# [Instructions to follow]
Put the stretch of the listing from the line containing "Click the large dark 8 in the SELL price" through the end of the listing into a CSV with the columns instruction and coordinates, one row per instruction. Make each value a single quoted field with line breaks replaced by spaces, and leave the pictures out.

# [The data]
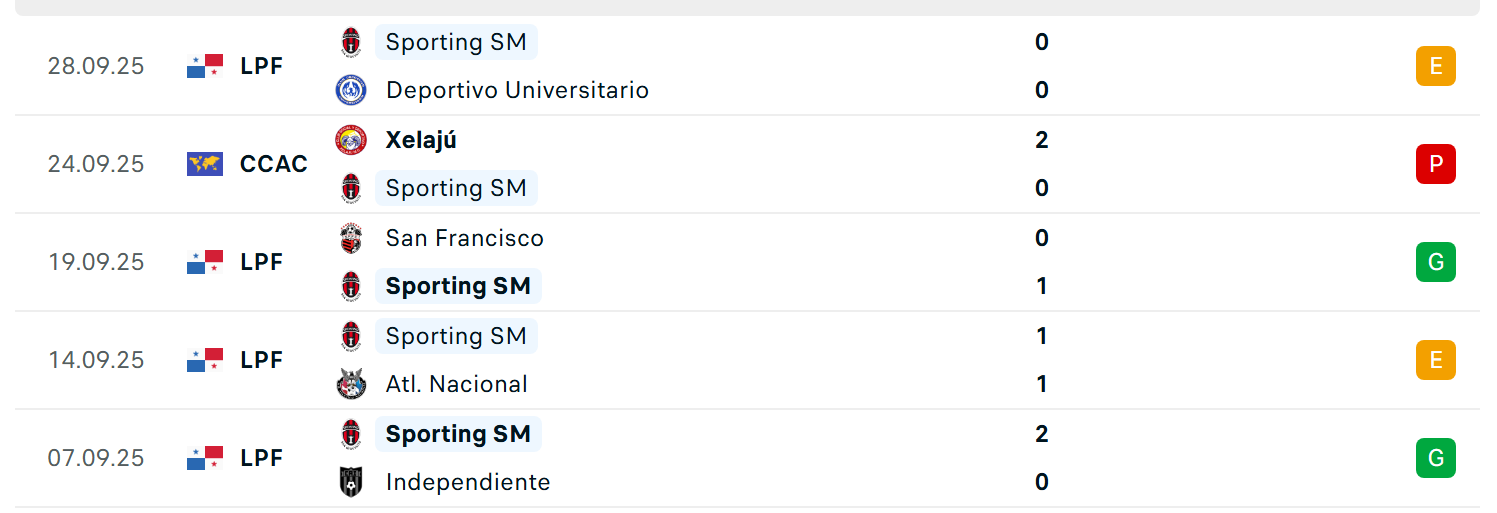Open the 19.09.25 San Francisco match row
The height and width of the screenshot is (513, 1497).
click(748, 262)
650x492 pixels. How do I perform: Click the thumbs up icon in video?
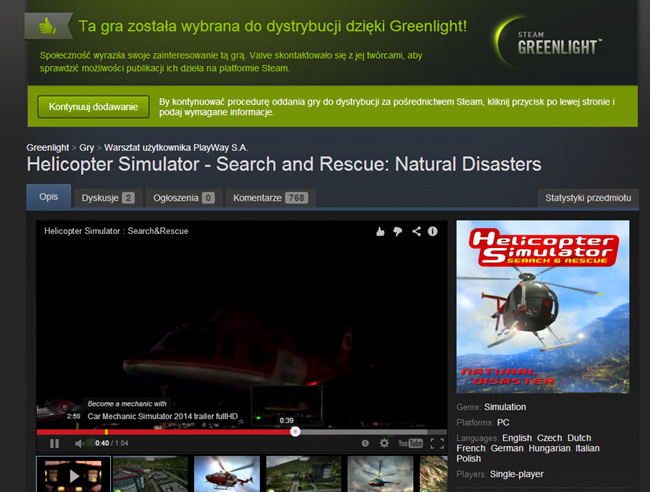380,231
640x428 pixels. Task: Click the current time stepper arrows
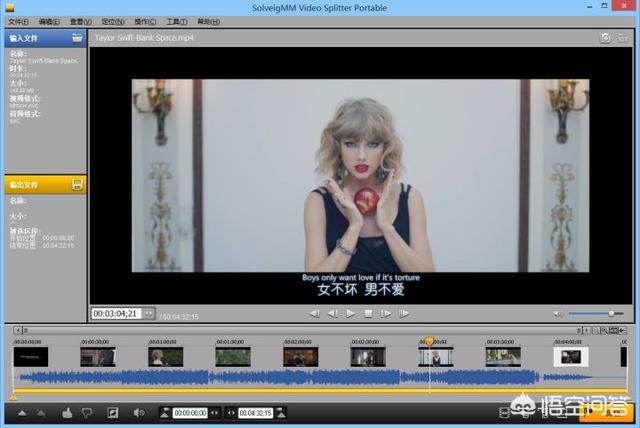click(x=149, y=314)
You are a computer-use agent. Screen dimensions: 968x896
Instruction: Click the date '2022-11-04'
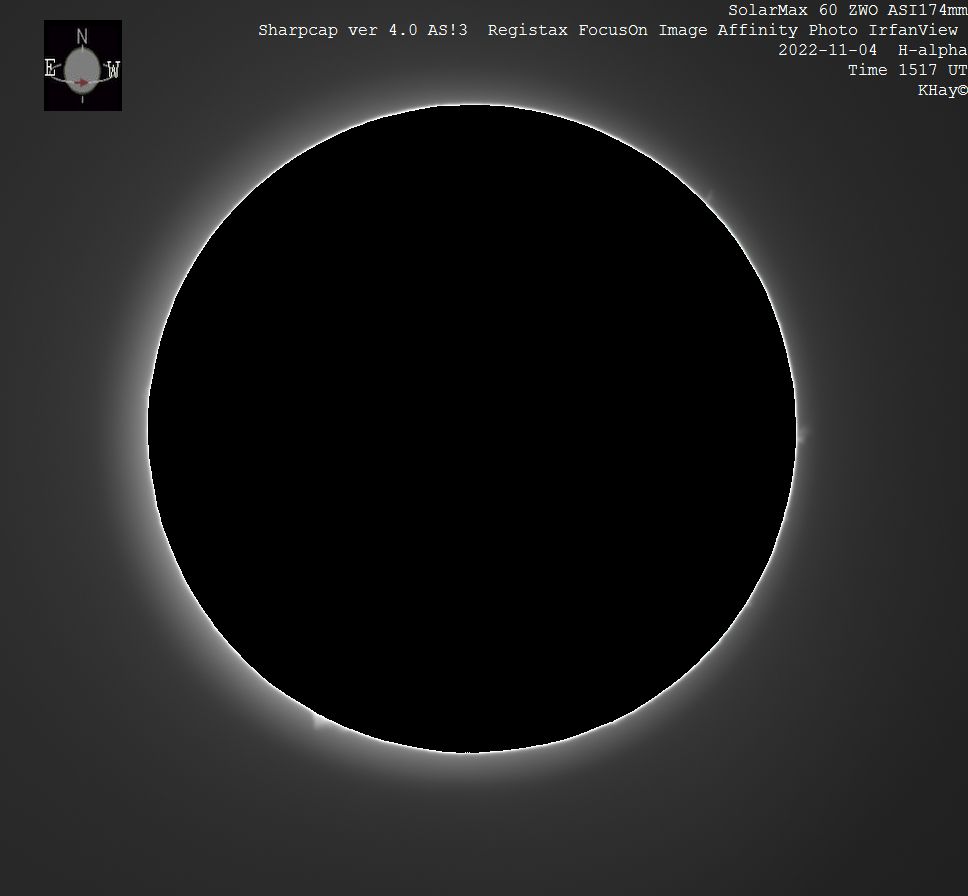827,50
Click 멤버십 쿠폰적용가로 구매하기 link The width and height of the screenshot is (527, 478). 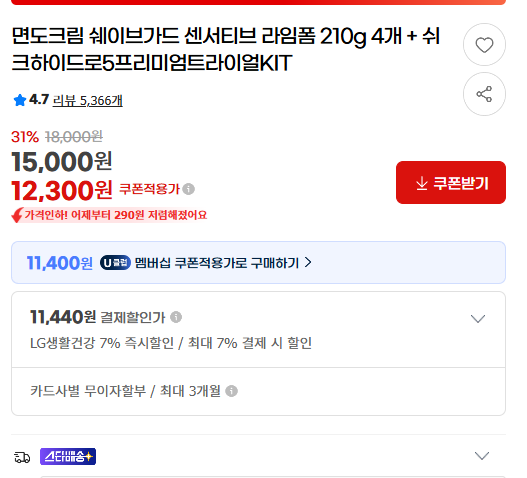click(x=216, y=263)
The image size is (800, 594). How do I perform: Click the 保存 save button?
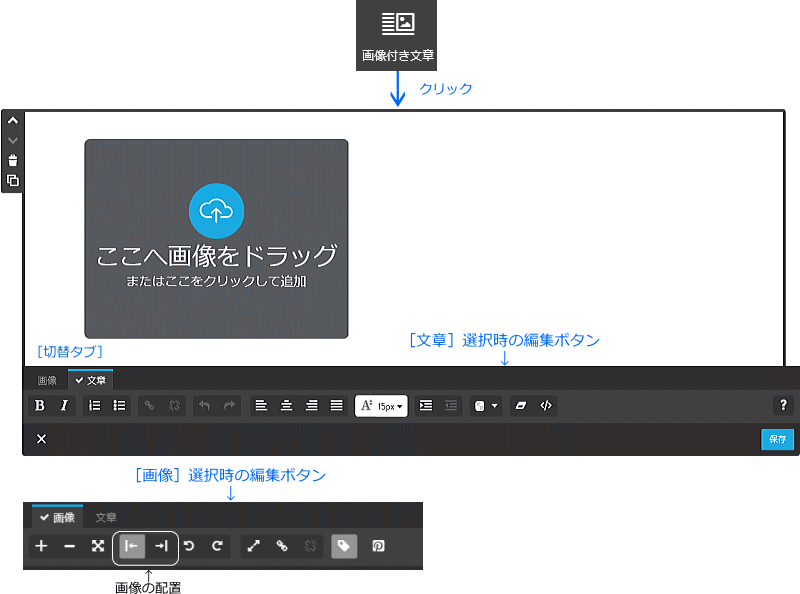point(777,439)
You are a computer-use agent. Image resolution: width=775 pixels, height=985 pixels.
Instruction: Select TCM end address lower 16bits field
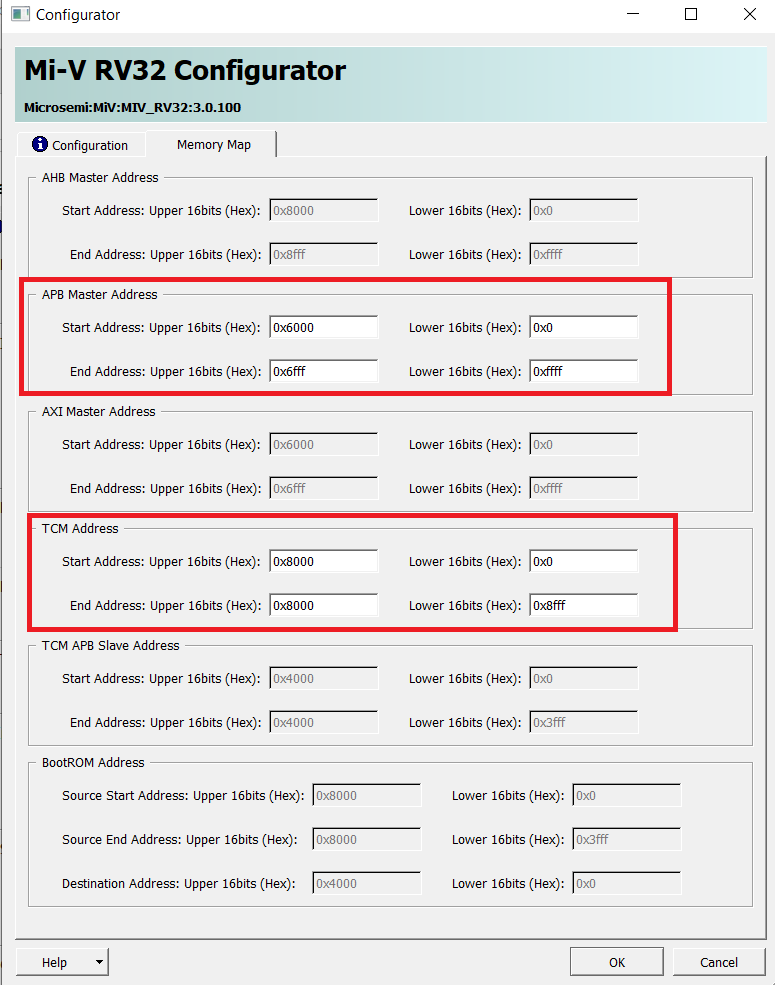[583, 606]
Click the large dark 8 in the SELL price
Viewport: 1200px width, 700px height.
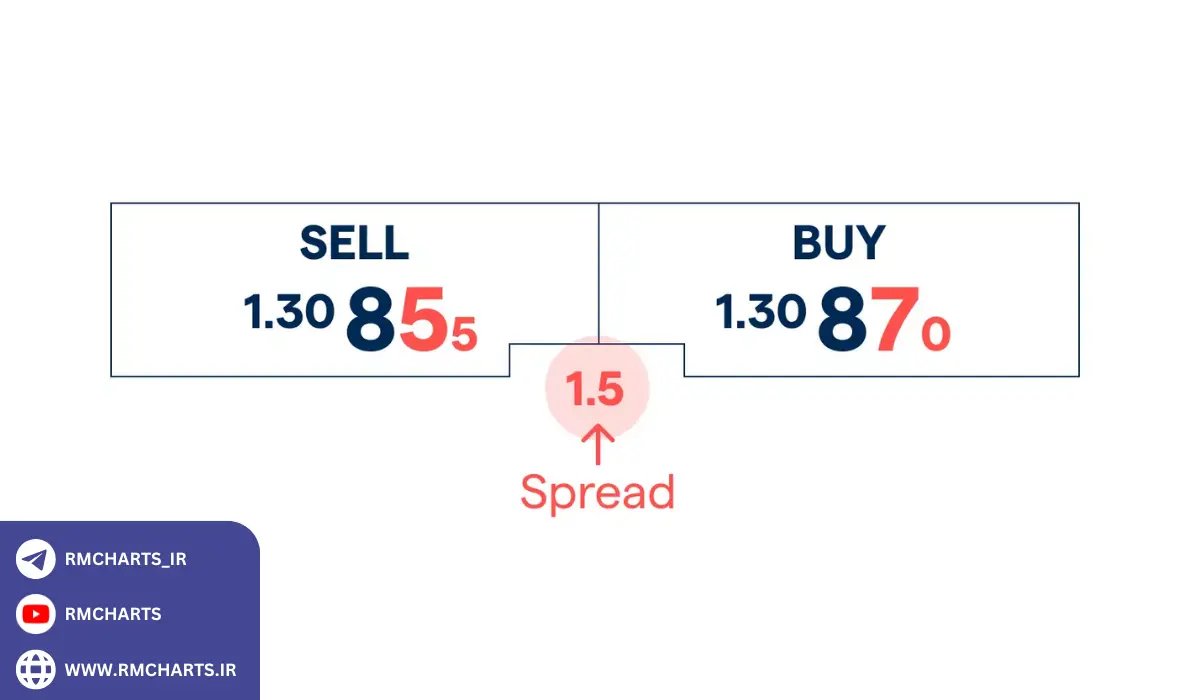[x=371, y=320]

# [Correct result]
instruction,coordinates
"Click the large dark 8 in the SELL price Viewport: 1200px width, 700px height.","[x=371, y=320]"